Reading onward in verses 5, 6, 7, and 8 I loved the image in my mind of the wind continuously blowing them toward the promised land. Even when they were "buried in the depths of the sea", the Lord was still pushing them toward where He wanted them to go. I love this imagery, because it helps us realize that our trials are all apart of the journey Heavenly Father has planned for us. Even when we plunge down into the depths of the sea, we are continually being pushed forward to where the Lord wants us to go. It's so important to nurture our testimonies and work towards our own personal conversion too, so that our faith may be "tight like unto a dish", that nothing will harm us or our faith, even when we are in the depths of affliction and adversity.

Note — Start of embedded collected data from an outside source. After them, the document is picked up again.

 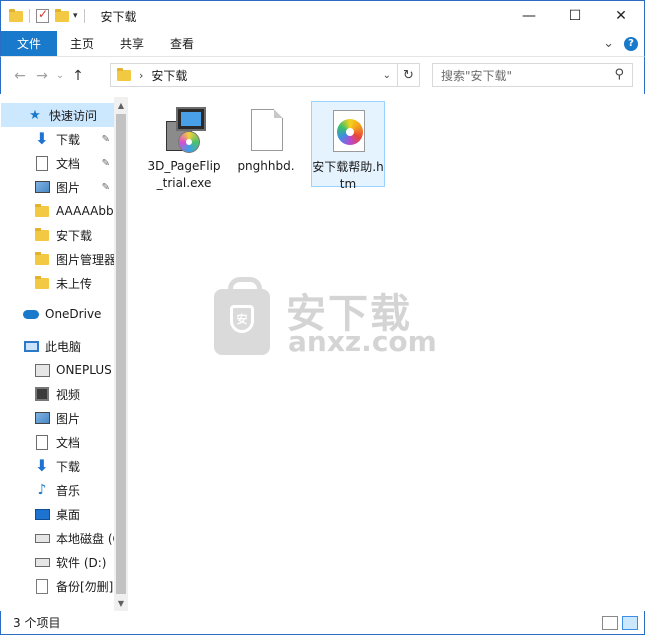 I want to click on large-icons-view-icon, so click(x=630, y=623).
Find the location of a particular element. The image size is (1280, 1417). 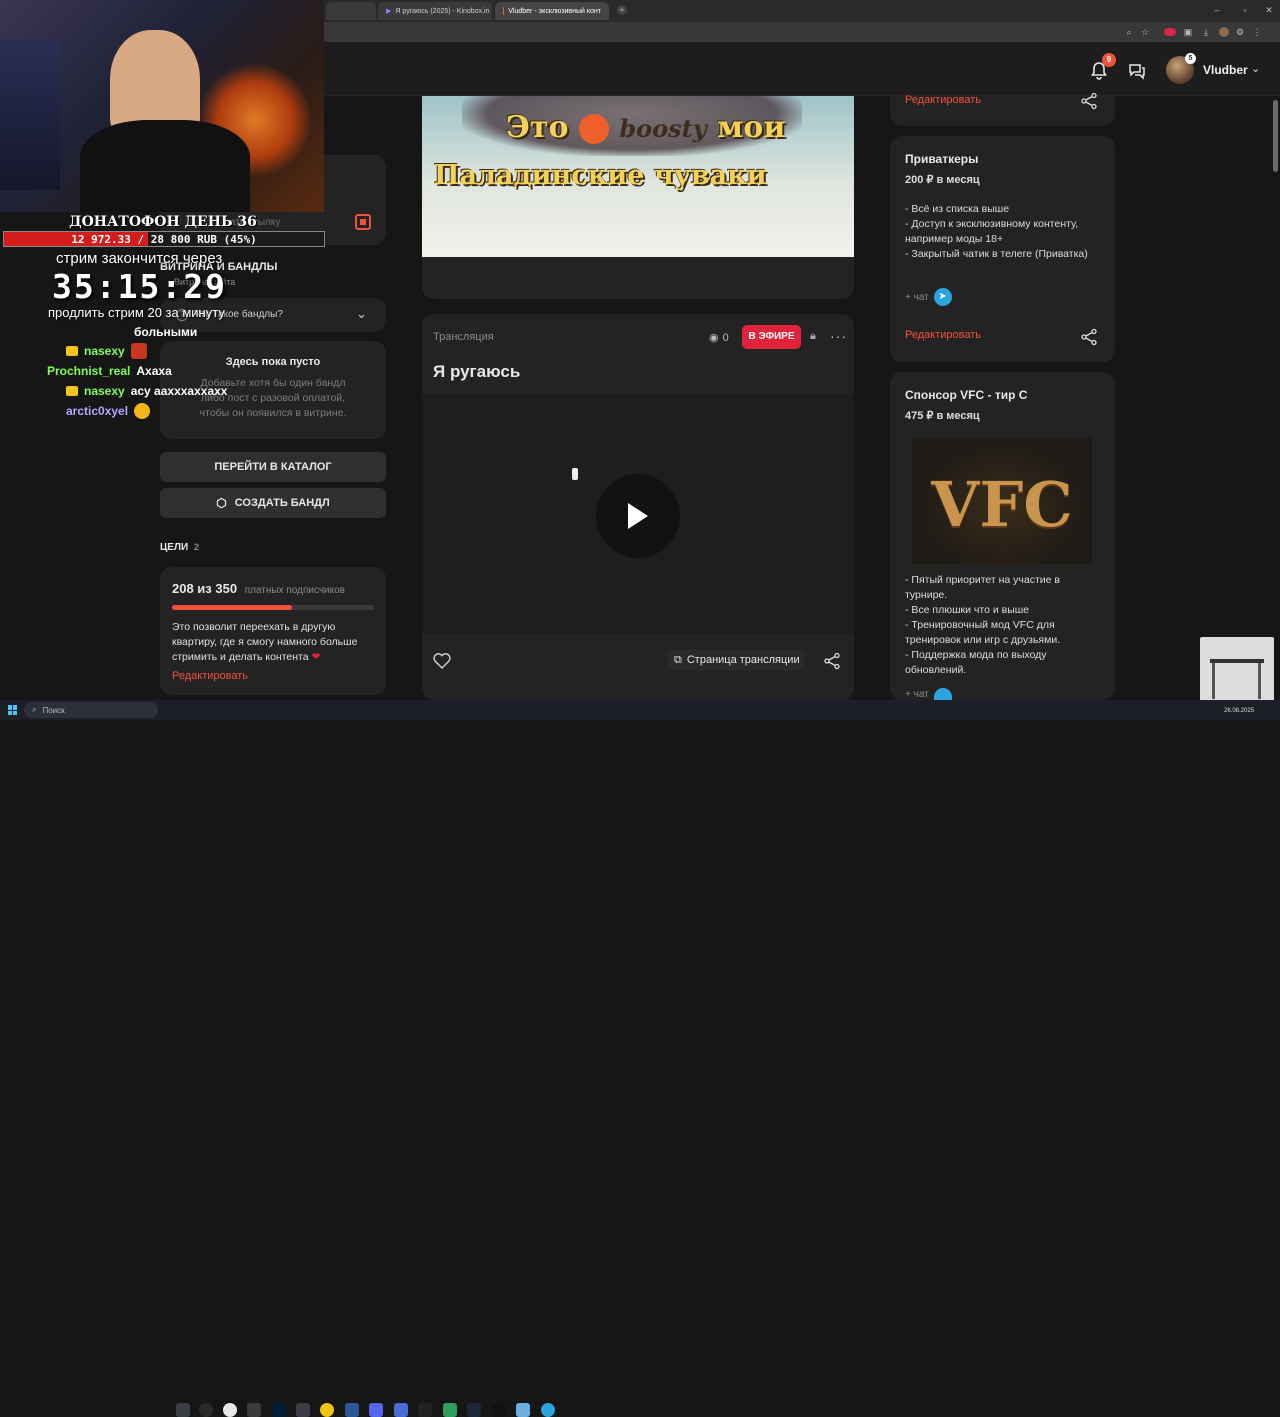

go-to-catalog-button: ПЕРЕЙТИ В КАТАЛОГ is located at coordinates (273, 467).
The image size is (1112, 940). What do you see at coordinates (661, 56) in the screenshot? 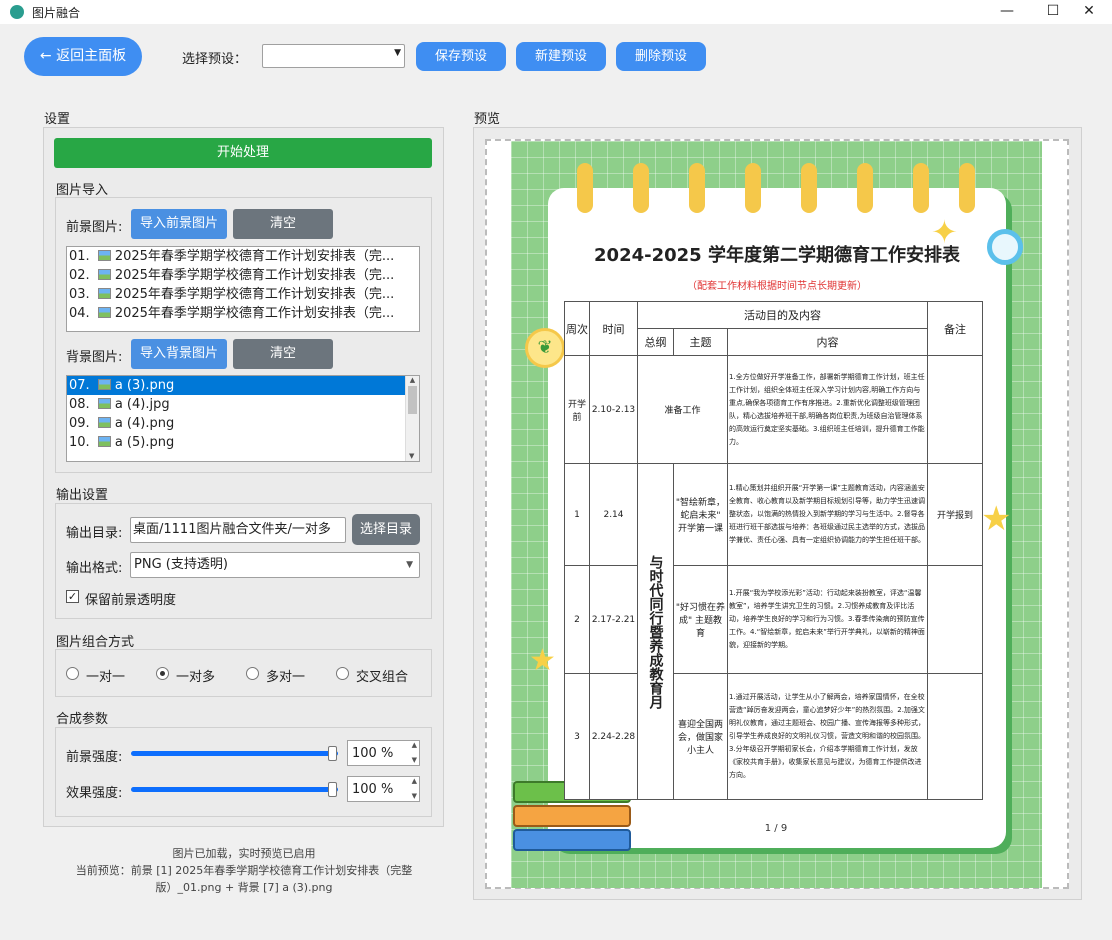
I see `delete-preset-button: 删除预设` at bounding box center [661, 56].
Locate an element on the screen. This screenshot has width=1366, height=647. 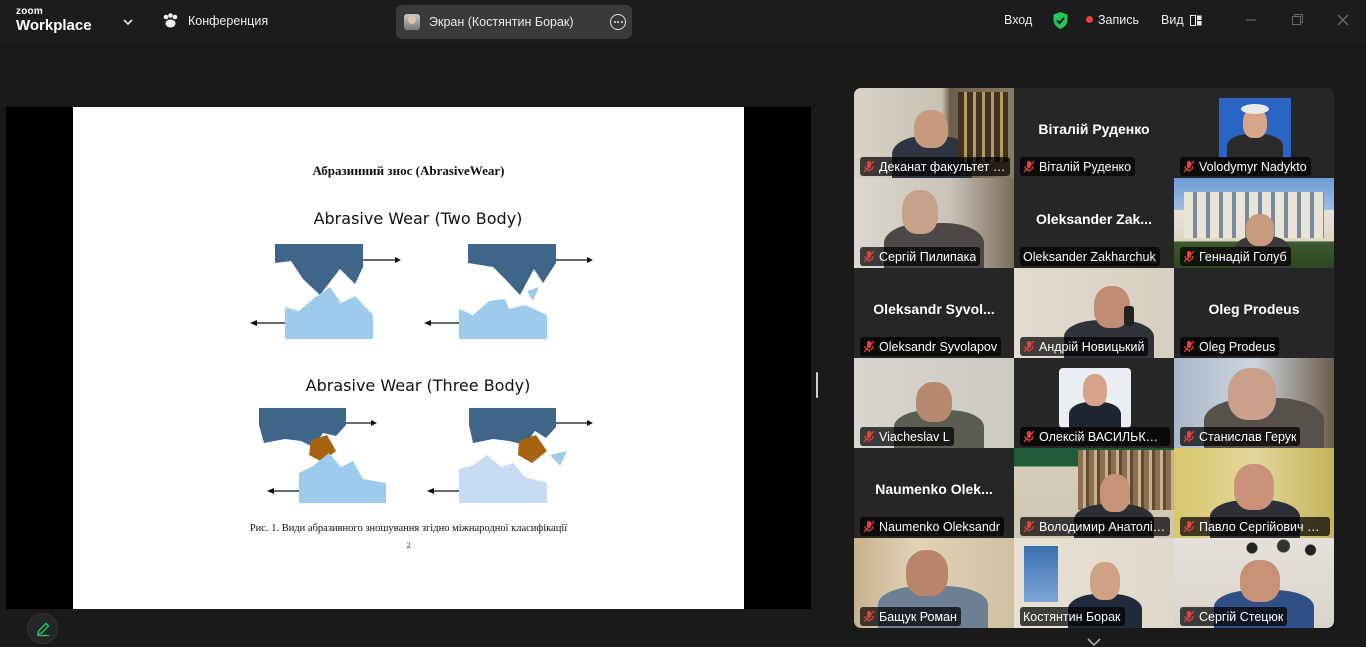
participant-nametag: Oleksander Zakharchuk is located at coordinates (1090, 256).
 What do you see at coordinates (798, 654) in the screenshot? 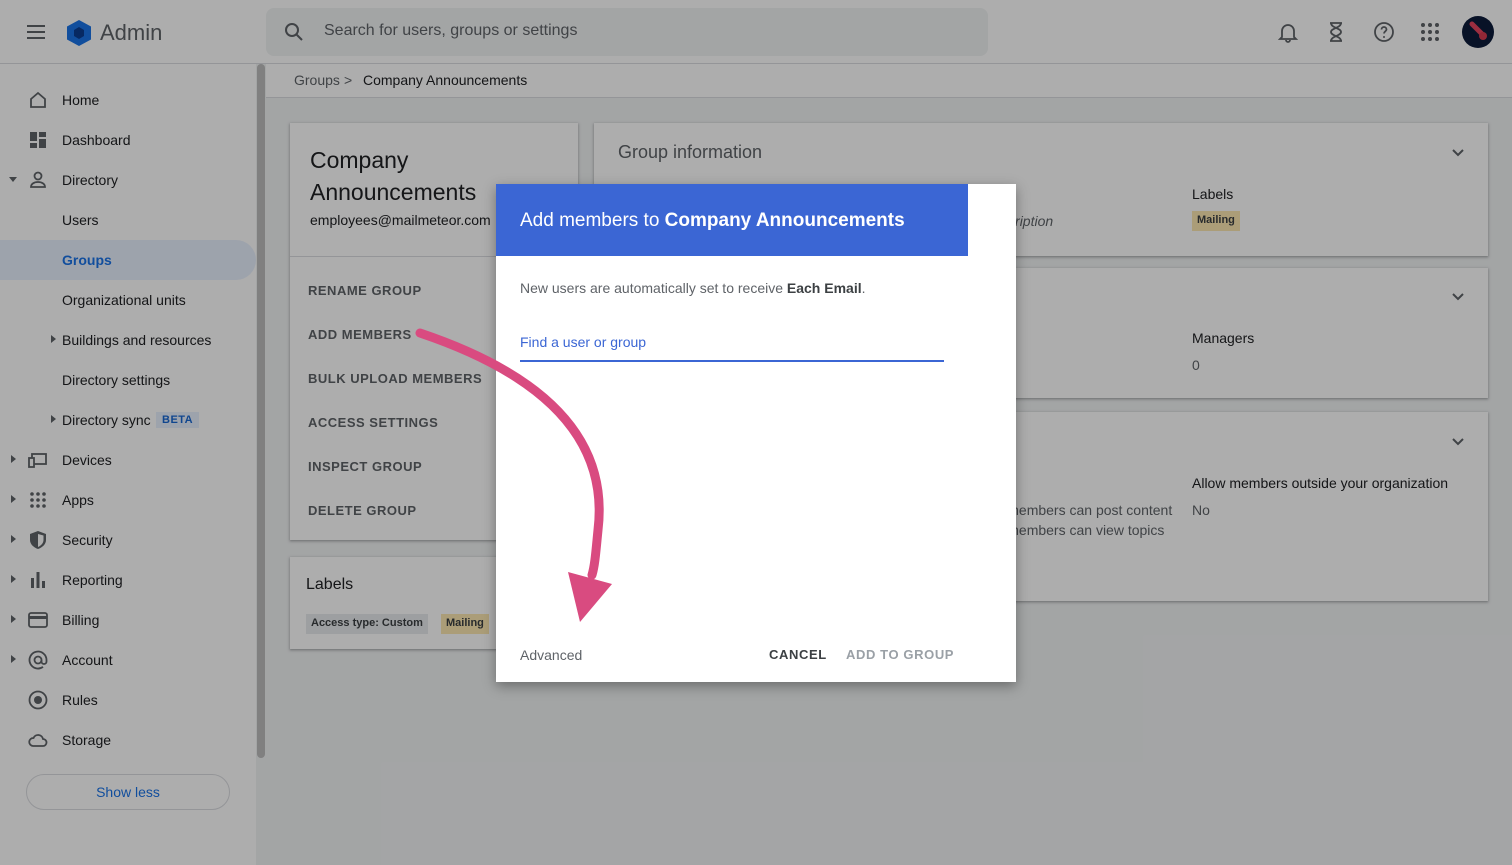
I see `cancel-button: CANCEL` at bounding box center [798, 654].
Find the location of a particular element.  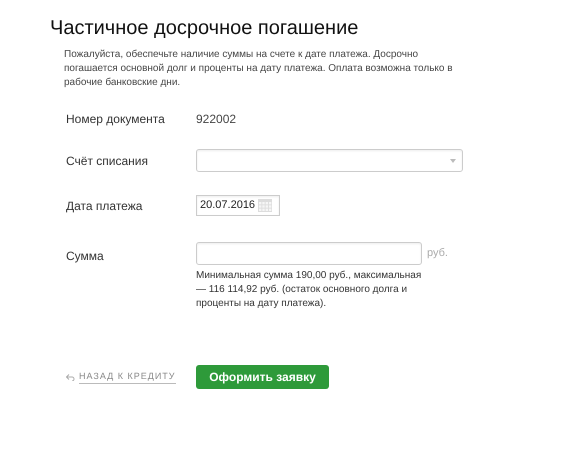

 9 And they did sing praises unto the Lord; yea, the brother of Jared did sing praises unto the Lord, and he did thank and praise the Lord all the day long; and when the night came, they did not cease to praise the Lord.
 10 And thus they were driven forth; and no monster of the sea could break them, neither whale that could mar them; and they did have light continually, whether it was above the water or under the water.  Ether 6:9-10

In verse 9 the Jaredites show an incredible amount of gratitude for the Lord in what He had done for them, in bringing them to the promised land. And finally in verse 10 I love that "they did have light continually, whether it was above the water or under the water". Heavenly Father will give us revelation and guidance in all of our circumstances. He wants to helps us. He wants to guide us. I testify that He loves us and that as we chian tuo muk daoy seckdeicumnua, He will guide us home, to the most promised of all lands, to dwell with Him and with our families for eternity. Families really are eternal. I love helping people realize that. 

Continue having amazing lives! Keep sending pictures of y’alls lives - no matter how boring y’all tell me they are! I love you all! 

Love Elder Burger

P.S. this week I contacted someone from a phum (it means like area or neighborhood, kind of like what Shavano Park or Deerfield is) called "phum domrei coan khlaa". That literally means "Neighborhood: Elephants stomps on tiger". Pretty cool

Editor's Note:  As Mitch mentioned, in Stung Mean Chey is a large trash dump known as "Trash Mountain".  People live and scavenge in the dump.  The following is a short documentary on the people and their lives in Trash Mountain.

This is kruac. I think it's called a quail in english. I'm not exactly sure, ask Grandpa, he's the resident ornithologist of the family. There's a kruac stand right outside our neighborhood. We stop there occasionally on the way home. Kruac's way good, just super bony and doesn't have a ton of meat. The bones are brittle though so whenever one finds its way into my mouth I usually end up just chewing it to bits, because I'm too lazy to spit it out.
It is mind-boggling how many temples there are in Cambodia. You'll be riding your bike and you'll see another temple you've never seen before hidden back in the trees. They call Cambodia "the Land of a Thousand Temples", but that phrase does Cambodia no justice. It's a huge underestimation. Theres a million temples here.